▶ _Work to be completed_: In the copy, include exactly the lines from the one with "This screenshot has height=201, width=148." through the end of the data and no others, both ends kept, with every picture left out.

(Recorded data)
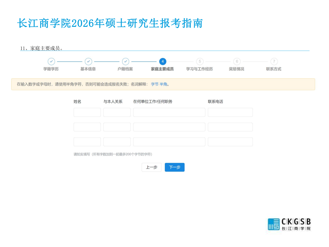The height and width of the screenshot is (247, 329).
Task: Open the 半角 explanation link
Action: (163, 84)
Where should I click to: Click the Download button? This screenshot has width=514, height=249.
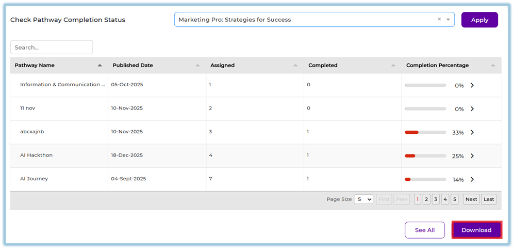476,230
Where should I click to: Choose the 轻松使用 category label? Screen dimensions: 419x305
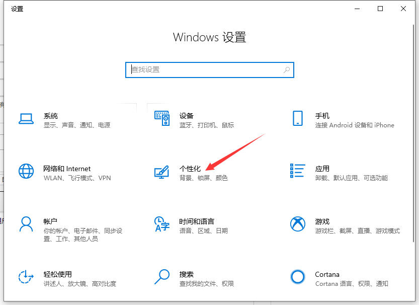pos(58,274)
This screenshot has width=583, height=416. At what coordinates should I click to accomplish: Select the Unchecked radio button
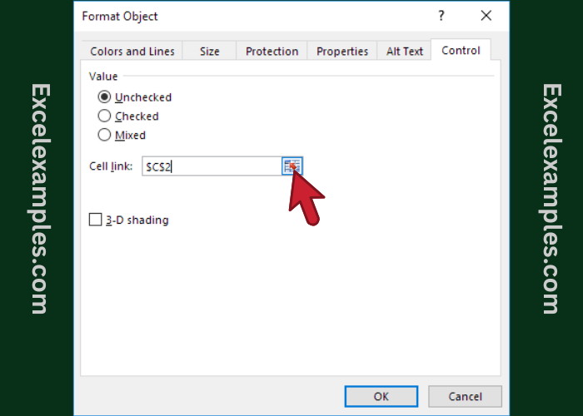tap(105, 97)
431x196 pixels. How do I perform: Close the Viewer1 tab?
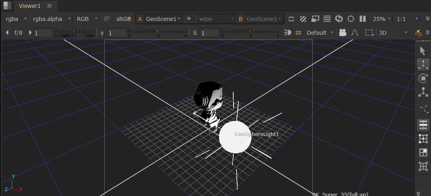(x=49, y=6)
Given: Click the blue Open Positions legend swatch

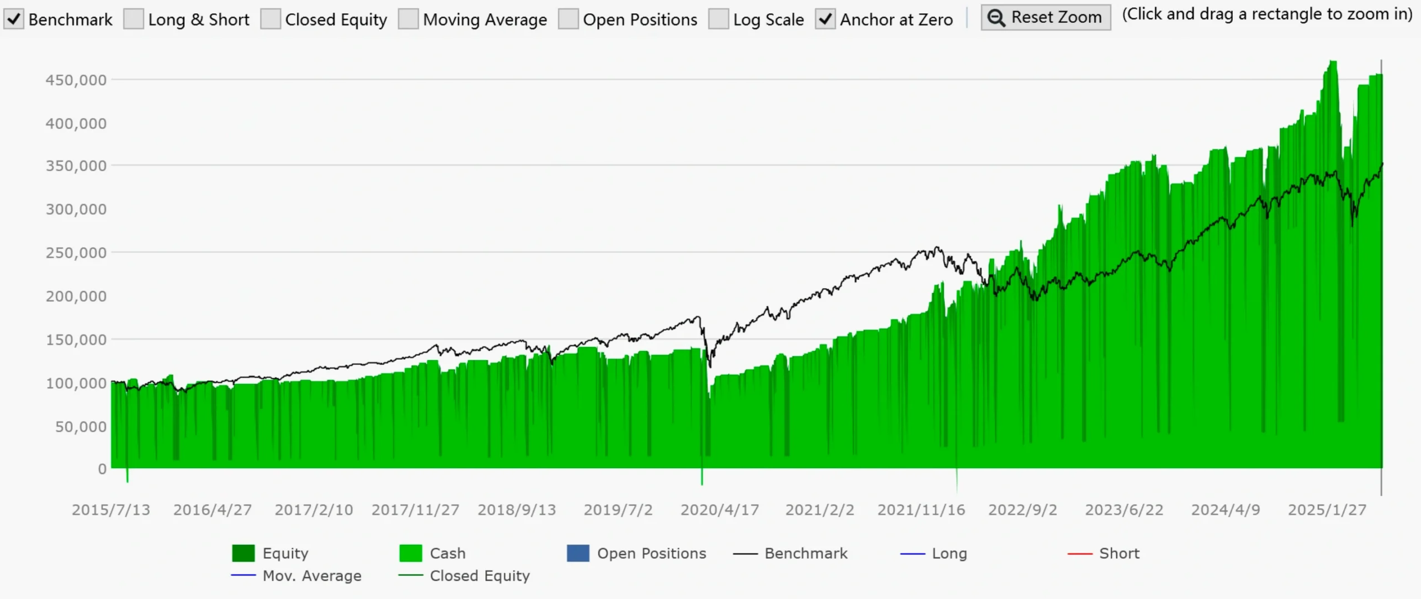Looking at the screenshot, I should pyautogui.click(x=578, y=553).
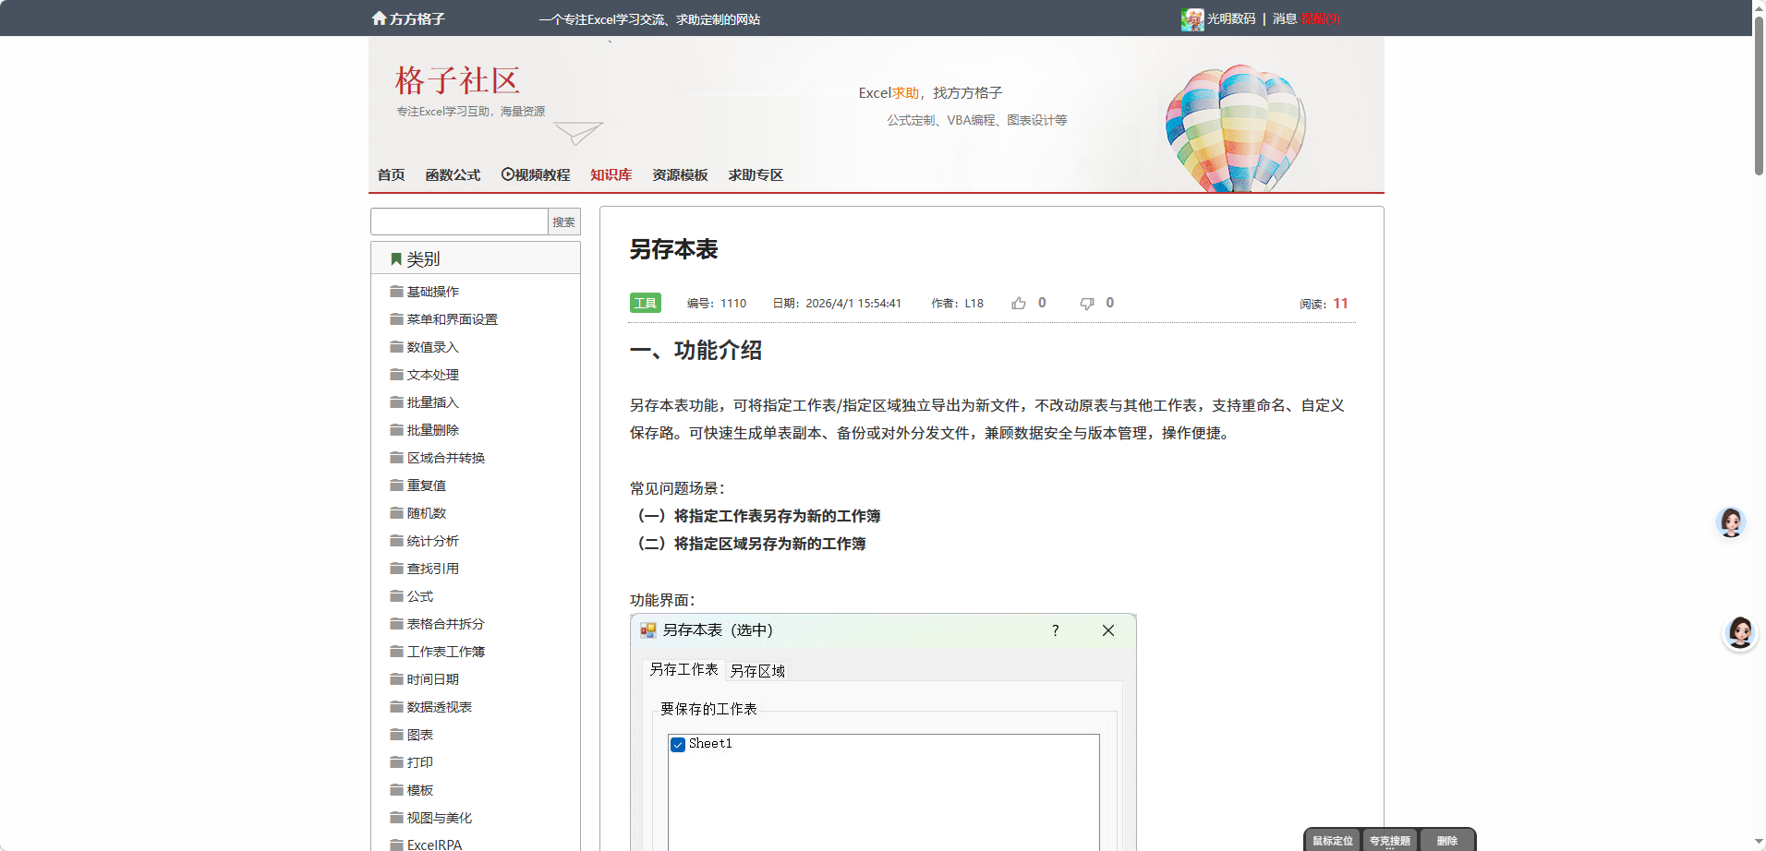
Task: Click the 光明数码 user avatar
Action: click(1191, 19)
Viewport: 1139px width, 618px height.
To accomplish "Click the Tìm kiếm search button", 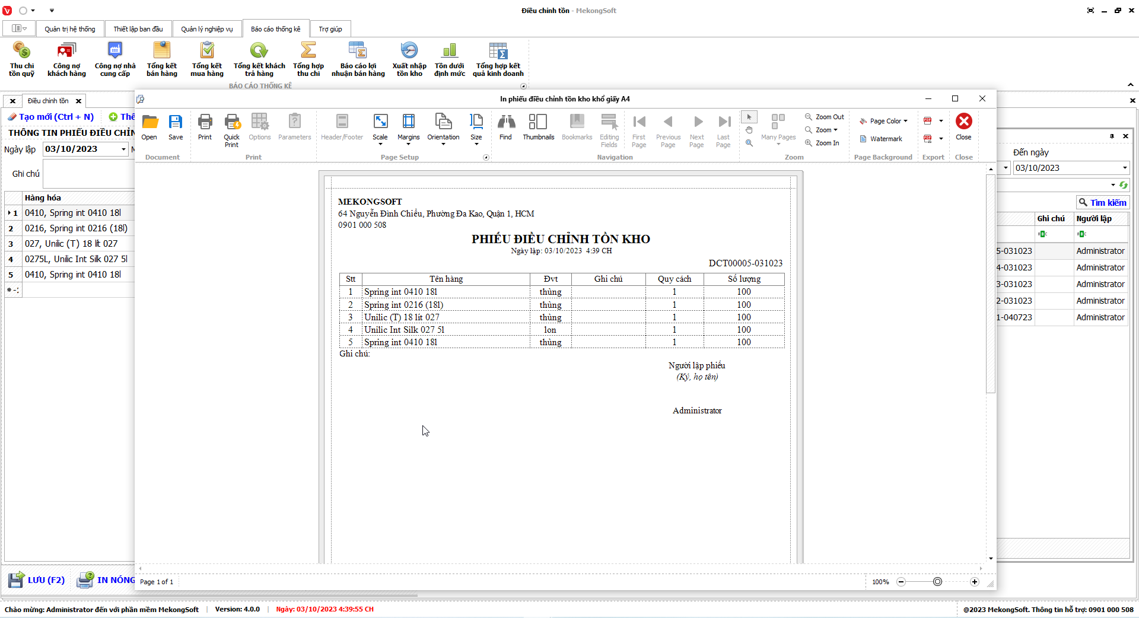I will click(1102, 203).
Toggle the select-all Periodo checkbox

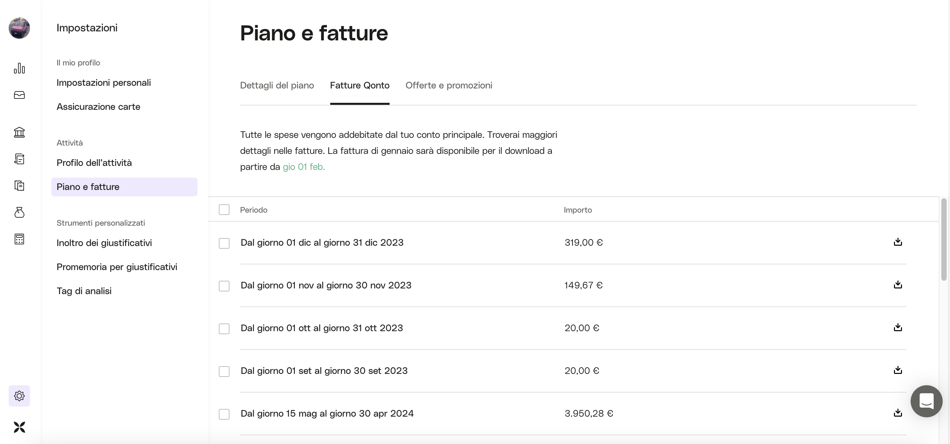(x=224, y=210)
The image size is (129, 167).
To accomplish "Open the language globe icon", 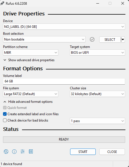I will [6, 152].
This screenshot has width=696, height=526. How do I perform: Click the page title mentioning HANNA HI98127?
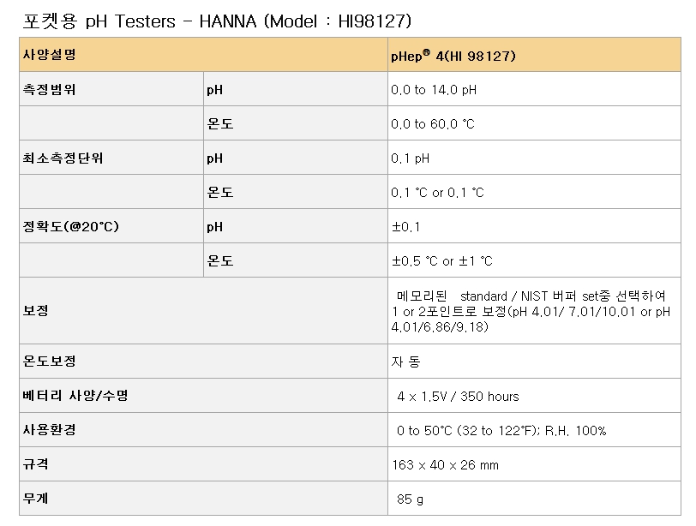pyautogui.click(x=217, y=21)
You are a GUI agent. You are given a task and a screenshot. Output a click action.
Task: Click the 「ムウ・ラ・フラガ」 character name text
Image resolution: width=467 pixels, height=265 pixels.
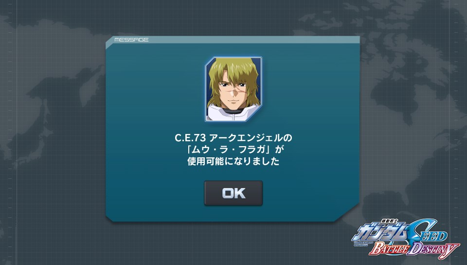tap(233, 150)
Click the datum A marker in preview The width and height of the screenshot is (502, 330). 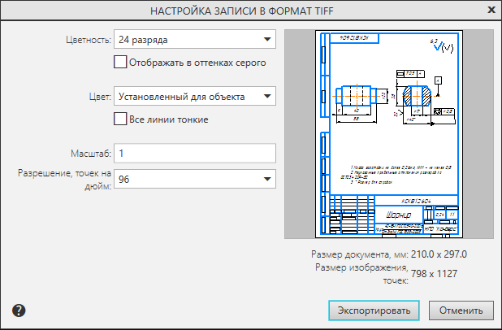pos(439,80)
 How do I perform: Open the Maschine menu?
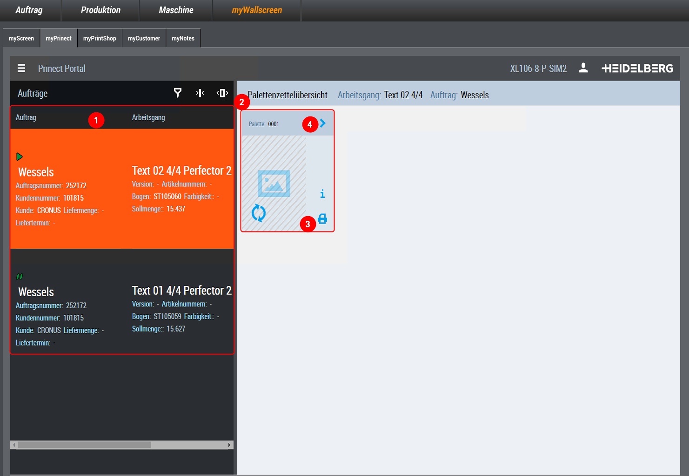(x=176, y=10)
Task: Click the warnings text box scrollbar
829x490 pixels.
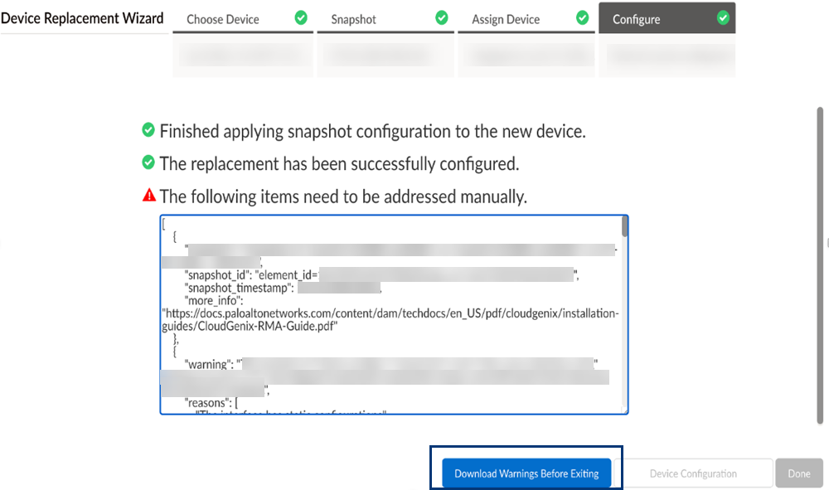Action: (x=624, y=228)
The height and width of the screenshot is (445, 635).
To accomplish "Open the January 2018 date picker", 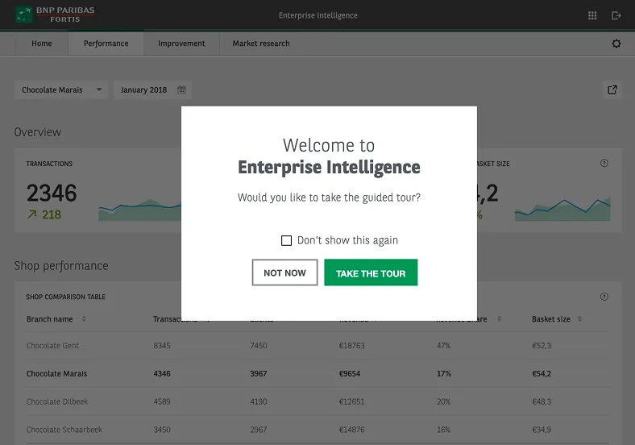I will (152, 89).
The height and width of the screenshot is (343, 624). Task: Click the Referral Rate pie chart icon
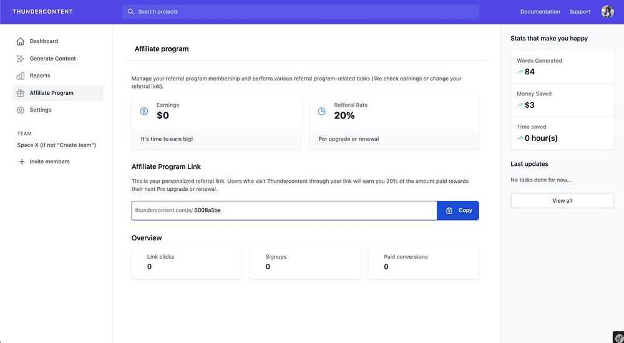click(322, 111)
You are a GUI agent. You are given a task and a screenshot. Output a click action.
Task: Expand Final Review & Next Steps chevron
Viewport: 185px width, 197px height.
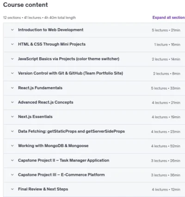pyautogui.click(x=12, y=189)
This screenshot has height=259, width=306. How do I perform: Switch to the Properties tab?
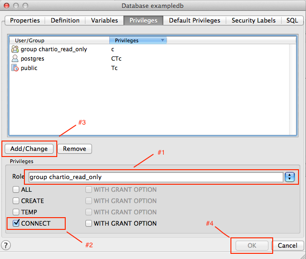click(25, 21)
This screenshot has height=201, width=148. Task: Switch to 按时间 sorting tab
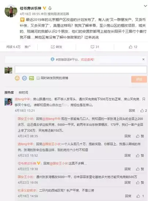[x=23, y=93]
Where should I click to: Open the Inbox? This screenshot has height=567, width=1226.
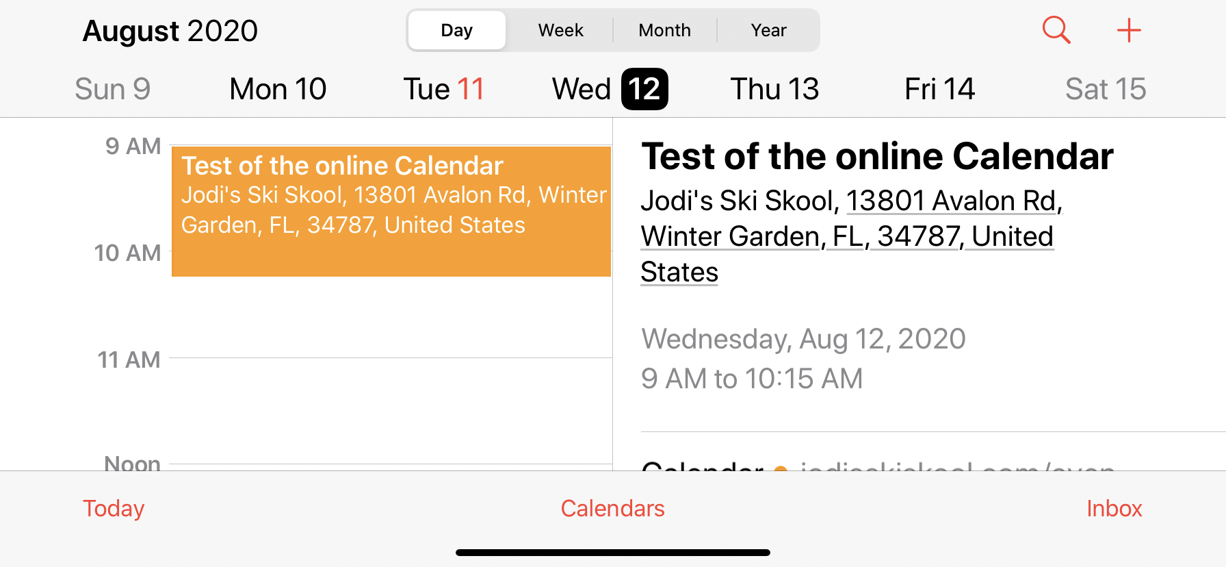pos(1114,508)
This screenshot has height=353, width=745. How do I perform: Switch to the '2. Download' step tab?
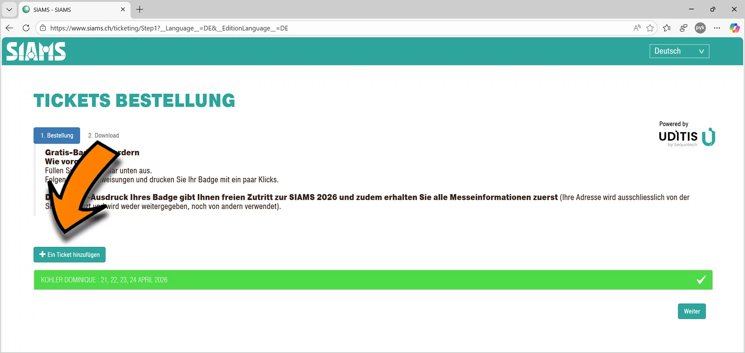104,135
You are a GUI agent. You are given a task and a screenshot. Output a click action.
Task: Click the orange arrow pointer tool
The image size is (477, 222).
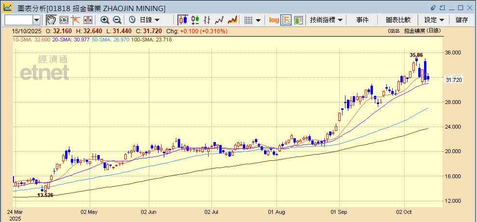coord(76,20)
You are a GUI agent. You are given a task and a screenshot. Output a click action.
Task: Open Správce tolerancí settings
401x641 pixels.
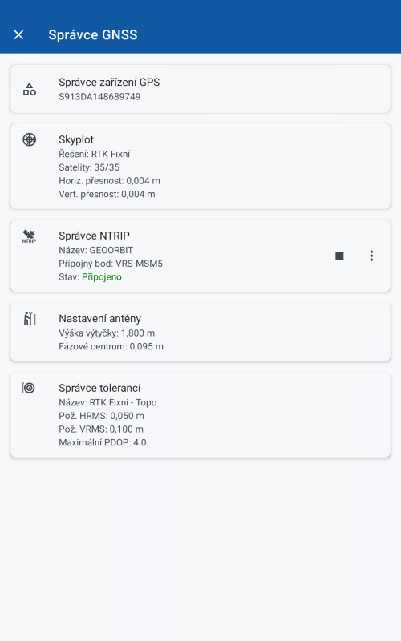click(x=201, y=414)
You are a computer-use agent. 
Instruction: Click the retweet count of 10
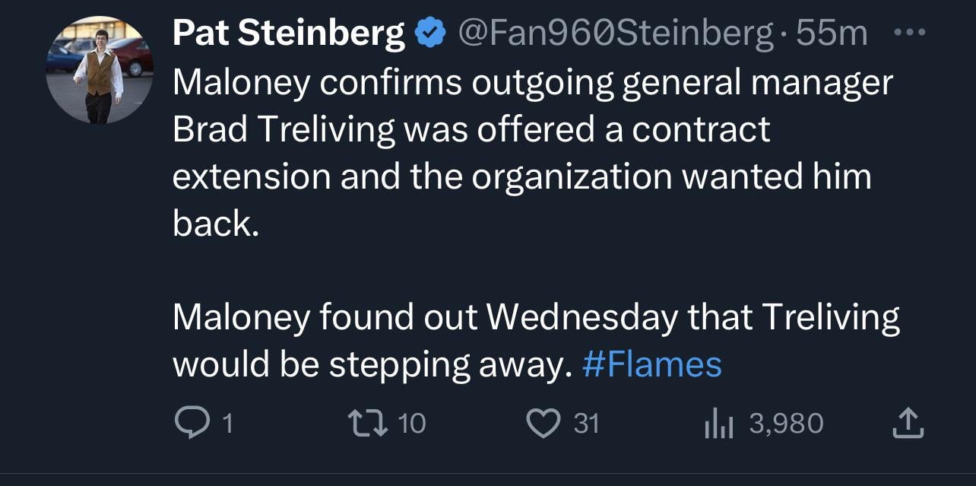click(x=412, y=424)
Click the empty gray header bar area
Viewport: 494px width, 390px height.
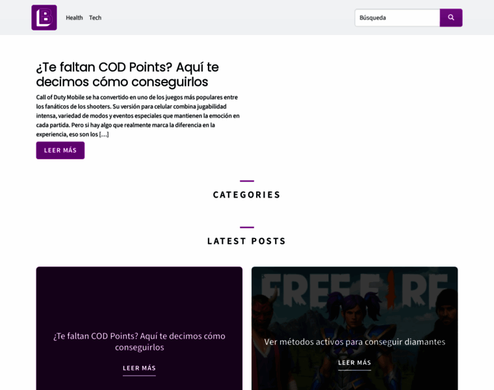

▶ _Exercise response_:
This screenshot has height=201, width=148. Task: Switch to 按时间 sorting tab
[x=23, y=93]
Where should I click to: Open the Inbox? This screenshot has height=567, width=1226.
pos(1114,508)
This screenshot has height=353, width=745. How do I perform: Switch to the '2. Download' step tab?
104,135
You are a GUI agent. You are given a task and a screenshot. Output a click action.
Task: Click the orange arrow pointer tool
The image size is (477, 222).
coord(76,20)
You are a GUI agent. You are given a task and a screenshot. Output a click action.
Task: Open Správce tolerancí settings
401x641 pixels.
click(x=201, y=414)
You are a computer-use agent. 
Instruction: Click the retweet count of 10
click(x=412, y=424)
Click the empty gray header bar area
Viewport: 494px width, 390px height.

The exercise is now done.